Por final, há uma série enorme de crimes não comunicados pelas vítimas às autoridades. Várias são as razões que as levam a isso: 1) a vítima omite o ato criminoso por vergonha ou medo (crimes sexuais); 2) a vítima entende que é inútil procurar a polícia, pois o bem violado é mínimo (pequenos furtos); 3) a vítima é coagida pelo criminoso (vizinho ou conhecido) etc.
Como bem lembrou o meu amigo, Dr. Alberto Angerami, que foi Diretor de Polícia da Capital (Governo Covas),
se um distrito policial teve durante o mês 109 crimes de autoria conhecida registrados, serão instaurados 109 inquéritos policiais de autoria já conhecida; se o número de crimes de autoria desconhecida ou incerta for 53, serão instaurados mais 53 inquéritos e somente esses 53 podem ser computados como crimes esclarecidos, se efetivamente forem. A essa produção não devem ser somados os 109 casos de autoria conhecida. Ou pior: suponha que uma guarnição da PM apresente um ladrão contumaz, surpreendido praticando roubo, ao delegado de plantão. Não é crível que a Polícia Civil insira esse crime no rol de casos esclarecidos. Isso é fraude. Estatística nos mostra o que está acontecendo, para adotarmos medidas saneadoras no futuro. Estatísticas falsas, manipuladas, implicam na adoção de medidas improducentes.
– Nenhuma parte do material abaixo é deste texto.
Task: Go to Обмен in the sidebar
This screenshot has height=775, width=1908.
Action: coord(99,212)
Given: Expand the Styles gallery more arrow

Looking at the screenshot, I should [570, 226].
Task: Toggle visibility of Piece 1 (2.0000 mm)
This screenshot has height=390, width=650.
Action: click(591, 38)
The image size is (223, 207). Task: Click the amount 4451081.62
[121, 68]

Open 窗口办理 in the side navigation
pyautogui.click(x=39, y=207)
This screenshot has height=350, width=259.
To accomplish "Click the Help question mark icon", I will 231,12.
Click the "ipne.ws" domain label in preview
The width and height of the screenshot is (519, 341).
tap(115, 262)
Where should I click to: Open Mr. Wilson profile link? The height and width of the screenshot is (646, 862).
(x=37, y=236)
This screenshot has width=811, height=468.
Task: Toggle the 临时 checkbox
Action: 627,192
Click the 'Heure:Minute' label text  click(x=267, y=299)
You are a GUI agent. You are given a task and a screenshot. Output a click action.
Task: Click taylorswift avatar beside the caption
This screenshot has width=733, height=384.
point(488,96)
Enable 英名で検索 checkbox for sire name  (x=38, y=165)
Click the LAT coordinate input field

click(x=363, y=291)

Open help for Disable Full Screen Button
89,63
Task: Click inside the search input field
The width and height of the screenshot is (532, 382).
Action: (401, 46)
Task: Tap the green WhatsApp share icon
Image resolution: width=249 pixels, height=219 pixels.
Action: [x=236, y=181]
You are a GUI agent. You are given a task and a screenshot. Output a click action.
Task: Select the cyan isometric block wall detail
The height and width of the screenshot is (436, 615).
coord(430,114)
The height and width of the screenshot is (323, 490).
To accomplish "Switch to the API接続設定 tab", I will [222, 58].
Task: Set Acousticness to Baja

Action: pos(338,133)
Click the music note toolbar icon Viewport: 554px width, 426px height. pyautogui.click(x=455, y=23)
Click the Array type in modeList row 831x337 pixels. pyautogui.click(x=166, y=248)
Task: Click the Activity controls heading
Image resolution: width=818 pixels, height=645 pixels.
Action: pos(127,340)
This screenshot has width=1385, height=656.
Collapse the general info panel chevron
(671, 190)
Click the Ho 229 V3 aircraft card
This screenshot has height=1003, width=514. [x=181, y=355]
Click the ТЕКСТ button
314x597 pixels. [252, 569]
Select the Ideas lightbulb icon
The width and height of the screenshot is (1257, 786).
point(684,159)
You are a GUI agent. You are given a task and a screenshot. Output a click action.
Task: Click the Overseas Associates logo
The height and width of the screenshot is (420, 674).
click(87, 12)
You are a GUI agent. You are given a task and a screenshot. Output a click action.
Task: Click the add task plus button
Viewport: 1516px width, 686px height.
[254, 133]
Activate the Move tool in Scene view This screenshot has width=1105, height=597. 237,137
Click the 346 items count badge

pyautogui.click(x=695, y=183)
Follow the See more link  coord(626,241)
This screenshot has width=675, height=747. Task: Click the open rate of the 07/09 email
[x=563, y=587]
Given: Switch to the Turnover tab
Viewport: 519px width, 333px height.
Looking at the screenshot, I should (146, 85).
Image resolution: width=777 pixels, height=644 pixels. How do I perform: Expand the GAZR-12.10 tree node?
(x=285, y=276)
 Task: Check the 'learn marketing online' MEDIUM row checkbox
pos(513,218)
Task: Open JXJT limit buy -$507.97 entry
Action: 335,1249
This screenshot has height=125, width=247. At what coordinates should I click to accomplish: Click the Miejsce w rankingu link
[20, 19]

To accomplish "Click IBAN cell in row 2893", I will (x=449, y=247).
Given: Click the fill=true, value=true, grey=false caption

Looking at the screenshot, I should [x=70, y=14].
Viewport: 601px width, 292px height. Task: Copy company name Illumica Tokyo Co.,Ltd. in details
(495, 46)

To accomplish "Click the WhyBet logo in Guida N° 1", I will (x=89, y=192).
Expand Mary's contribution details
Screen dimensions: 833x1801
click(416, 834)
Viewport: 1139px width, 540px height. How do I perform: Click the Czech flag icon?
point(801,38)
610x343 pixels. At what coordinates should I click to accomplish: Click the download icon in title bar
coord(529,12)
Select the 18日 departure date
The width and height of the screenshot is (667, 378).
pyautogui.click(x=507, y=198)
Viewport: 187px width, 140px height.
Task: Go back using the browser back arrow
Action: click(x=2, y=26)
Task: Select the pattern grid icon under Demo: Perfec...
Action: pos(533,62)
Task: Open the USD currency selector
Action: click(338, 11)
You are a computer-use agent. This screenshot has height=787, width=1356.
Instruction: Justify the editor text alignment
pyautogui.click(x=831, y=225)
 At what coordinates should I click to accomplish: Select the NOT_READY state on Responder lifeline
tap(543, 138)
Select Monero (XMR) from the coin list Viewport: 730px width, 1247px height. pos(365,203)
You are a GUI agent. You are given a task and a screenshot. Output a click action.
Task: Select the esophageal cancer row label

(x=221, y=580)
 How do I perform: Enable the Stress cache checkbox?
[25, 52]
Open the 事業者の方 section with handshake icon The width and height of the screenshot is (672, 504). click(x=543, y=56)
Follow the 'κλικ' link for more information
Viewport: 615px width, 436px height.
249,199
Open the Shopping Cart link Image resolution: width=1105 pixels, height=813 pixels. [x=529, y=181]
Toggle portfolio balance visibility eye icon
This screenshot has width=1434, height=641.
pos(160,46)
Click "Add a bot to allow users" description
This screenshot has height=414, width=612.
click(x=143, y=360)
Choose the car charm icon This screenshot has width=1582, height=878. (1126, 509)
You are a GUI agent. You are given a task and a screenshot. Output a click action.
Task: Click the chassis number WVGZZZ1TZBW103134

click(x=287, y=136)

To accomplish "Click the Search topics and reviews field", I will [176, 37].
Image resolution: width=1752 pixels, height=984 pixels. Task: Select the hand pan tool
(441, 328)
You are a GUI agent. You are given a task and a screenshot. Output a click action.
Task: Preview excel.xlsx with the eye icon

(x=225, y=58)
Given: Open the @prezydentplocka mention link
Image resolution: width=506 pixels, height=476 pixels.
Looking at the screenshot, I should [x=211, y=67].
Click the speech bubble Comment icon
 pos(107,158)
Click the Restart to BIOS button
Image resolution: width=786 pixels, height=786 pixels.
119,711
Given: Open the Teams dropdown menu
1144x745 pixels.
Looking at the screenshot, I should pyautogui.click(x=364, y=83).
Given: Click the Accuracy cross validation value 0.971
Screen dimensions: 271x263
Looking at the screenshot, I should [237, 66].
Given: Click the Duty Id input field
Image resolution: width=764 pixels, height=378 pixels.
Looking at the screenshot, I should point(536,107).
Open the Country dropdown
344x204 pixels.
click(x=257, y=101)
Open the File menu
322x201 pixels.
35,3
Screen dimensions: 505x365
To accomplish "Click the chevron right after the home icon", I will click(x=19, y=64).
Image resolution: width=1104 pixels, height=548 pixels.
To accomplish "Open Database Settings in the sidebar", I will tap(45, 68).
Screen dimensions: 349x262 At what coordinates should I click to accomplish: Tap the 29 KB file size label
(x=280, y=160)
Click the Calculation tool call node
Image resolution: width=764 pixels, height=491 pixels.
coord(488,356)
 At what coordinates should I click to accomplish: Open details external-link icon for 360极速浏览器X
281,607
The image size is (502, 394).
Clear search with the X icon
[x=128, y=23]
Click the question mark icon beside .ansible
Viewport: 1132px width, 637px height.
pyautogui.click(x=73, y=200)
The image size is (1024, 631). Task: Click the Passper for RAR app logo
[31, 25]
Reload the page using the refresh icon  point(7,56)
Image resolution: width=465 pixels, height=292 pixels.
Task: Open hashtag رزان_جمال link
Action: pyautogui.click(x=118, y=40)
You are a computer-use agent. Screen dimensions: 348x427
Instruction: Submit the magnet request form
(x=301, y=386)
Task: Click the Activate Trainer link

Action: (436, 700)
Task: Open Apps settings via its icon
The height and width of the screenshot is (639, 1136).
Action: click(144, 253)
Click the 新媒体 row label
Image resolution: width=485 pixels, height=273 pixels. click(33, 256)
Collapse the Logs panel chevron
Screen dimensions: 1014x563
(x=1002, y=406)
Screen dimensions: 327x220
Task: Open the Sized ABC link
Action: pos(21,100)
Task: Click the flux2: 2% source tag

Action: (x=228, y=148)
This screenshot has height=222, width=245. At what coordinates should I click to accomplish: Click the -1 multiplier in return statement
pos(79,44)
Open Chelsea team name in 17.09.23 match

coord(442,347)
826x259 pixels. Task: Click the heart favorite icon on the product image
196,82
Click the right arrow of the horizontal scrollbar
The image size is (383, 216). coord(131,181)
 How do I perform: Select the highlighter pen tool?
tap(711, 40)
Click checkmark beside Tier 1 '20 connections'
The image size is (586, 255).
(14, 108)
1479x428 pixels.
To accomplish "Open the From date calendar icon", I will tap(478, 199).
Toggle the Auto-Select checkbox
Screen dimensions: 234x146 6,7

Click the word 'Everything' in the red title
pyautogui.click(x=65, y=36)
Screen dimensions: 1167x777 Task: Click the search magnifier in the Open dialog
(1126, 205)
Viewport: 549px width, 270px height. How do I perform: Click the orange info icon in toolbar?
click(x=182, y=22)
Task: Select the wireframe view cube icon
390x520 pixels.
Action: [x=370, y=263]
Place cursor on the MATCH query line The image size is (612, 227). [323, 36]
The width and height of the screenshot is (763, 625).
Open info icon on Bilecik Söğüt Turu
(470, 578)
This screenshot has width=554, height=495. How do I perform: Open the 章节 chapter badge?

É imperioso lembrar que a estatística criminal revela os focos criminógenos, a incidência de crimes por região, por rua, comparando aumento ou diminuição da criminalidade com o aumento ou não da população da área, podendo, ainda, atrelar fatores como miséria, varejo de drogas, favelização, desemprego, falta de saneamento etc.
Enfim, o tema é polêmico e preocupante, devendo haver extremo rigor na coleta, compilação e produtividade das unidades policiais e suas estatísticas correlatas.
Não se escondem crimes com gráficos. Tampouco se esconde a produtividade policial com tabelas de excel. Daí a necessidade, de lege ferenda, de uma agência reguladora independente para controle de tais atos em prol do bem estar da população.
Afinal de contas, quem tem medo da verdade?